**Text provided:**
Class SolrTmFilter

  • All Implemented Interfaces:
    AutoCloseable, Iterator<net.sf.okapi.common.Event>, net.sf.okapi.common.filters.IFilter

    public class SolrTmFilter
    extends net.sf.okapi.common.filters.AbstractFilter
    Streaming Solr translation memory filter designed for large-scale TM operations. Leverages Solr's deep paging capabilities through cursor marks to efficiently process millions of translation units without exhausting heap memory. This filter transforms Solr query results into Okapi event streams suitable for integration with translation processing pipelines. Documents are retrieved in configurable page sizes and processed incrementally, making it ideal for production environments with substantial translation memory databases.
    • Field Summary

      • Fields inherited from interface net.sf.okapi.common.filters.IFilter

        SUB_FILTER
    • Constructor Summary

      Constructors 
      Constructor Description
      SolrTmFilter​(org.apache.solr.client.solrj.SolrClient solrClient, String tmCollection, UUID tmId)
      Constructs a streaming filter for a specific translation memory.
    • Method Summary

      All Methods Instance Methods Concrete Methods 
      Modifier and Type Method Description
      void close()
      Terminates the filter and releases associated resources.
      long estimateTotalSegments()
      Queries Solr for the total count of matching segments without retrieval.
      org.apache.solr.client.solrj.SolrQuery getQuery()
      Provides read access to the query configuration.
      String getTmCollection()
      Returns the collection name being queried.
      UUID getTmId()
      Returns the translation memory identifier.
      boolean hasNext()
      Indicates whether more events are available in the processing stream.
      boolean isActive()
      Indicates whether the filter is currently active.
      net.sf.okapi.common.Event next()
      Retrieves the next event from the processing stream.
      void open​(net.sf.okapi.common.resource.RawDocument input)
      Activates the filter and establishes the streaming connection to Solr.
      • Methods inherited from class net.sf.okapi.common.filters.AbstractFilter

        addConfiguration, cancel, createFilterWriter, createSkeletonWriter, getConfiguration, getConfigurations, getDisplayName, getDocumentId, getDocumentName, getEncoderManager, getEncoding, getMimeType, getName, getNewlineType, getParameters, getParameters, getParametersClassName, getParentId, getSrcLoc, getTrgLoc, isCanceled, isGenerateSkeleton, isMultilingual, open, removeConfiguration, setFilterConfigurationMapper, setMimeType, setOptions, setParameters, setParentId, setSrcLoc, setTrgLoc
      • Methods inherited from interface net.sf.okapi.common.filters.IFilter

        stream
    • Constructor Detail

      • SolrTmFilter

        public SolrTmFilter​(org.apache.solr.client.solrj.SolrClient solrClient,
                            String tmCollection,
                            UUID tmId)

**Record set:**

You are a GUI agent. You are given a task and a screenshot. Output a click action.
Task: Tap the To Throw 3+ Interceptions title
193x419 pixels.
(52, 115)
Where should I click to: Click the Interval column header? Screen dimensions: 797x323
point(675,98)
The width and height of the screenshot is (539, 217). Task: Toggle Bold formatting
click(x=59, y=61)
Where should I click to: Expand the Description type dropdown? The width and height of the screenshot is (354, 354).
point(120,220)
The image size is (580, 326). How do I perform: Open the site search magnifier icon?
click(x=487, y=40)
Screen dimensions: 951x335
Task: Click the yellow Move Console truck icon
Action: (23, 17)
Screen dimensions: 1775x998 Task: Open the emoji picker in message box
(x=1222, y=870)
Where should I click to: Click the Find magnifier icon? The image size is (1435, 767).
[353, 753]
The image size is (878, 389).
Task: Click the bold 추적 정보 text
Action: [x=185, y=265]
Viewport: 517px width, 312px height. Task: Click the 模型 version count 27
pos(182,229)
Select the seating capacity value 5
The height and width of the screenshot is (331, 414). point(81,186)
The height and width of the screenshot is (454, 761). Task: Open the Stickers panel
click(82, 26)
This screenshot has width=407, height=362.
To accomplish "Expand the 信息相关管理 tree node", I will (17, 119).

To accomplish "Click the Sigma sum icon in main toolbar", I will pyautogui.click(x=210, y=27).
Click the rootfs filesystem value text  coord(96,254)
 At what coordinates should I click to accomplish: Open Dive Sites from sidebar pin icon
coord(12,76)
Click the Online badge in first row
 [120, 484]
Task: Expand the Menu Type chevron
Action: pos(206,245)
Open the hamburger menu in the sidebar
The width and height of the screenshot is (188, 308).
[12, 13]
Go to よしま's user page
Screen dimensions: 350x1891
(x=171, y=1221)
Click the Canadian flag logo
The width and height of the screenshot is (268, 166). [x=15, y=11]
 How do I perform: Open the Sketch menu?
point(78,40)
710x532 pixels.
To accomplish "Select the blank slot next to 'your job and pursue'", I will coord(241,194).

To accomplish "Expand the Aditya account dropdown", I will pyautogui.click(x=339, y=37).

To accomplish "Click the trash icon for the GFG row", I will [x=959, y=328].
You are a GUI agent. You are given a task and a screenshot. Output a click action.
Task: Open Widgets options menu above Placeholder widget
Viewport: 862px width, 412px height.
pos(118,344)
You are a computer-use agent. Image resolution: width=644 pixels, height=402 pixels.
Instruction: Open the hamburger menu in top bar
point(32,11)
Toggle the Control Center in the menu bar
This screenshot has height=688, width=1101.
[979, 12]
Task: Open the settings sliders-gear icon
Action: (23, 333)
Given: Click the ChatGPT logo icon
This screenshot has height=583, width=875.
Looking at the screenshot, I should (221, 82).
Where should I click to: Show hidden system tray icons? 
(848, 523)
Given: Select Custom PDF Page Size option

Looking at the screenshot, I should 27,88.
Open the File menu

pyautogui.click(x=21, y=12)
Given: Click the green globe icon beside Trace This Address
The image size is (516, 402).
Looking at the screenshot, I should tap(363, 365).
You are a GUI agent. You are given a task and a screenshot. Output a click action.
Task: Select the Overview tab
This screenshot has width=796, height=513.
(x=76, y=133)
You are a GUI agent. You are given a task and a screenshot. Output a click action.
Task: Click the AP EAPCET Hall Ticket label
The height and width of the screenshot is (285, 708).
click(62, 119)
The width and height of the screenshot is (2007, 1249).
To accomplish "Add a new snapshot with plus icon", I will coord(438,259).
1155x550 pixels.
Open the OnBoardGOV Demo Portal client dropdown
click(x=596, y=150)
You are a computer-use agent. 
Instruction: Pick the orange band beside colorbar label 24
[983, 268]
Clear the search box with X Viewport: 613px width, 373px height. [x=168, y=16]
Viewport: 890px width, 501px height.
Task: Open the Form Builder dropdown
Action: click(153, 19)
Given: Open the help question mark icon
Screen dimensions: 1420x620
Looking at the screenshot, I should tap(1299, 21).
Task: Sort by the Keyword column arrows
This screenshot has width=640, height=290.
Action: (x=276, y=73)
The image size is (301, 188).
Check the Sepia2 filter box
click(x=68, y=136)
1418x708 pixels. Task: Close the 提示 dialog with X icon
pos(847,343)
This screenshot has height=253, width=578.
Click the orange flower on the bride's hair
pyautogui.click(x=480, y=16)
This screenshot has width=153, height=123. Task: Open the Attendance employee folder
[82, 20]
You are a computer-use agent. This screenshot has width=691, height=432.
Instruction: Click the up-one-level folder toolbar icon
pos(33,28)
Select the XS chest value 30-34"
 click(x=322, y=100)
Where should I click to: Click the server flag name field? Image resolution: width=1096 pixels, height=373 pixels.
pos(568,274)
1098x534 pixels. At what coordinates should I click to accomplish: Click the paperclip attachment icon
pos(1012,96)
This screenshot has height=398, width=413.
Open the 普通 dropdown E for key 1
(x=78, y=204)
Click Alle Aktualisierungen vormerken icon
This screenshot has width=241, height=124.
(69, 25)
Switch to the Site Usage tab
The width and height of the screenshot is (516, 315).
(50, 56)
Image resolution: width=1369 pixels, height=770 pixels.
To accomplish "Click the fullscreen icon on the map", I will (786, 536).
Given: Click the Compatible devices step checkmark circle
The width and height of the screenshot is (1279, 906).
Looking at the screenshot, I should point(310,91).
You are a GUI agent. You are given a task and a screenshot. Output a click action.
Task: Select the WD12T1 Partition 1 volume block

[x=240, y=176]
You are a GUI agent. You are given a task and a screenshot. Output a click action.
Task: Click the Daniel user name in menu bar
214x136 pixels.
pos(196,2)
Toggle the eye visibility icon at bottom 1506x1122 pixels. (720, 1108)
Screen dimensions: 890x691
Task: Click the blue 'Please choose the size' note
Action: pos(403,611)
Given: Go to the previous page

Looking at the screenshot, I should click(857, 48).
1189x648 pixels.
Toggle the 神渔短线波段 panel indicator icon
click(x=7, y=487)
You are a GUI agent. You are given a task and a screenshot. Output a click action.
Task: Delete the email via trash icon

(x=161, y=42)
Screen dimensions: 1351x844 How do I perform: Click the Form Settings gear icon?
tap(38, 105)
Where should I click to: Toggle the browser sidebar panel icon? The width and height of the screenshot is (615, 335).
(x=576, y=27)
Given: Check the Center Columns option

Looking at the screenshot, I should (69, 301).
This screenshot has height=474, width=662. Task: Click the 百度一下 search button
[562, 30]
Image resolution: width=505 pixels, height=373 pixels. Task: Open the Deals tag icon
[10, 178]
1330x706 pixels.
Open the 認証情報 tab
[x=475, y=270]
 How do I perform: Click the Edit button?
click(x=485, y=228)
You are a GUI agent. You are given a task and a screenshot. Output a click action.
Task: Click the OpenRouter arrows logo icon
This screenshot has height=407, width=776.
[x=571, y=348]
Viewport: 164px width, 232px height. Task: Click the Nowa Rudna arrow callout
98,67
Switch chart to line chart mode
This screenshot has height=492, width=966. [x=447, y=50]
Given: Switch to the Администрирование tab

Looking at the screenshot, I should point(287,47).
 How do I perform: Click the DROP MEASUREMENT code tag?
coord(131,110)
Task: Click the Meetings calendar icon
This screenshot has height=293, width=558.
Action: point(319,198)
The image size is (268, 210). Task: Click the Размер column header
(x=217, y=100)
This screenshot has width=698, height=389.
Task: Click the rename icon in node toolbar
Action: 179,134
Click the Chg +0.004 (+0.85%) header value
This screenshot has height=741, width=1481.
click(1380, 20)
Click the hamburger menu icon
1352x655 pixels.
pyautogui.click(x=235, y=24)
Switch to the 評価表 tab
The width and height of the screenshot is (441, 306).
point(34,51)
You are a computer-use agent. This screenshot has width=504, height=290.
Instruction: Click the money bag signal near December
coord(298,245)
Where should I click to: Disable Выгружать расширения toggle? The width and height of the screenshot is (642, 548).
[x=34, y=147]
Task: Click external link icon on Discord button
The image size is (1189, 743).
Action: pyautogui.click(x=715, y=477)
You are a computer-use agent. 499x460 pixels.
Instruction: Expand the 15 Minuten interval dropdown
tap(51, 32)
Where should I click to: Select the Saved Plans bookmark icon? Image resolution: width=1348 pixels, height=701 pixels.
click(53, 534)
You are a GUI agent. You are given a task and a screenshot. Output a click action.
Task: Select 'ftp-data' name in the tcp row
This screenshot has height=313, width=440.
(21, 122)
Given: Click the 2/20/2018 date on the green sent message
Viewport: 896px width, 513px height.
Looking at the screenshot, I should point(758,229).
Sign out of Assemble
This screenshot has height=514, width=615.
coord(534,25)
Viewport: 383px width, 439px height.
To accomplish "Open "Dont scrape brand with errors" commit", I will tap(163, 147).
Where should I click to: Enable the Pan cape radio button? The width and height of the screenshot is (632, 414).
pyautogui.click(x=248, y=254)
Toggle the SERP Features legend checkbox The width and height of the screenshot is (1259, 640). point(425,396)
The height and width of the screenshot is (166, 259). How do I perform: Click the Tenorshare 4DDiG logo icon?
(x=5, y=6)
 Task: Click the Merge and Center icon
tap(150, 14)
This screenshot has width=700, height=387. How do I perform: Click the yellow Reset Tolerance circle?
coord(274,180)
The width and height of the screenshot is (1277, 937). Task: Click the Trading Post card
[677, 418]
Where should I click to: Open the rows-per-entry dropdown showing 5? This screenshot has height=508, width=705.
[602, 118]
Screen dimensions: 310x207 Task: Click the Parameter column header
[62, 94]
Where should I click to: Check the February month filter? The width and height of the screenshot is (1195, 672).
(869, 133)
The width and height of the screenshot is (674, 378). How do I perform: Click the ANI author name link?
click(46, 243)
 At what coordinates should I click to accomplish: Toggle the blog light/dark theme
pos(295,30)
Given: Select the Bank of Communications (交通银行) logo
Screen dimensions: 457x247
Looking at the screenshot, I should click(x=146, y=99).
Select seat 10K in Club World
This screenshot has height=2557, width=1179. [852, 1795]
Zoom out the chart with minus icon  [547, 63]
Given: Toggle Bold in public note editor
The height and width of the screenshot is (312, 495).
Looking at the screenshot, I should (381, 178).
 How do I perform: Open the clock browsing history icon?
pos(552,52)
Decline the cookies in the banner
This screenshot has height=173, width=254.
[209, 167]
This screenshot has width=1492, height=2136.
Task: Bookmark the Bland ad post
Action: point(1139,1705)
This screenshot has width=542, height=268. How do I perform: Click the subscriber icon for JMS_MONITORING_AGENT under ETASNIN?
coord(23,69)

**Written problem A:**
Answer these from the SolrTmFilter documentation:
(i) What does the filter use to take advantage of Solr's deep paging?
(ii) Which three parameters does the SolrTmFilter constructor take?
(iii) What does the estimateTotalSegments method return, and what is its return type?
**Written problem B:**
Reproduce the records from the line with "How do I perform: Open the Sketch menu?" up to and including the line with "pyautogui.click(x=21, y=12)".

**Correct answer A:**
(i) Cursor marks.
(ii) org.apache.solr.client.solrj.SolrClient solrClient, String tmCollection, and UUID tmId.
(iii) It returns the total count of matching segments, which it gets by querying Solr without retrieving them. Its return type is long.

**Correct answer B:**
 How do I perform: Open the Sketch menu?
point(78,40)
710x532 pixels.
To accomplish "Select the blank slot next to 'your job and pursue'", I will coord(241,194).

To accomplish "Expand the Aditya account dropdown", I will pyautogui.click(x=339, y=37).

To accomplish "Click the trash icon for the GFG row", I will [x=959, y=328].
You are a GUI agent. You are given a task and a screenshot. Output a click action.
Task: Open Widgets options menu above Placeholder widget
Viewport: 862px width, 412px height.
pos(118,344)
You are a computer-use agent. Image resolution: width=644 pixels, height=402 pixels.
Instruction: Open the hamburger menu in top bar
point(32,11)
Toggle the Control Center in the menu bar
This screenshot has height=688, width=1101.
[979, 12]
Task: Open the settings sliders-gear icon
Action: (23, 333)
Given: Click the ChatGPT logo icon
This screenshot has height=583, width=875.
Looking at the screenshot, I should (221, 82).
Where should I click to: Show hidden system tray icons? 
(848, 523)
Given: Select Custom PDF Page Size option

Looking at the screenshot, I should 27,88.
Open the File menu

pyautogui.click(x=21, y=12)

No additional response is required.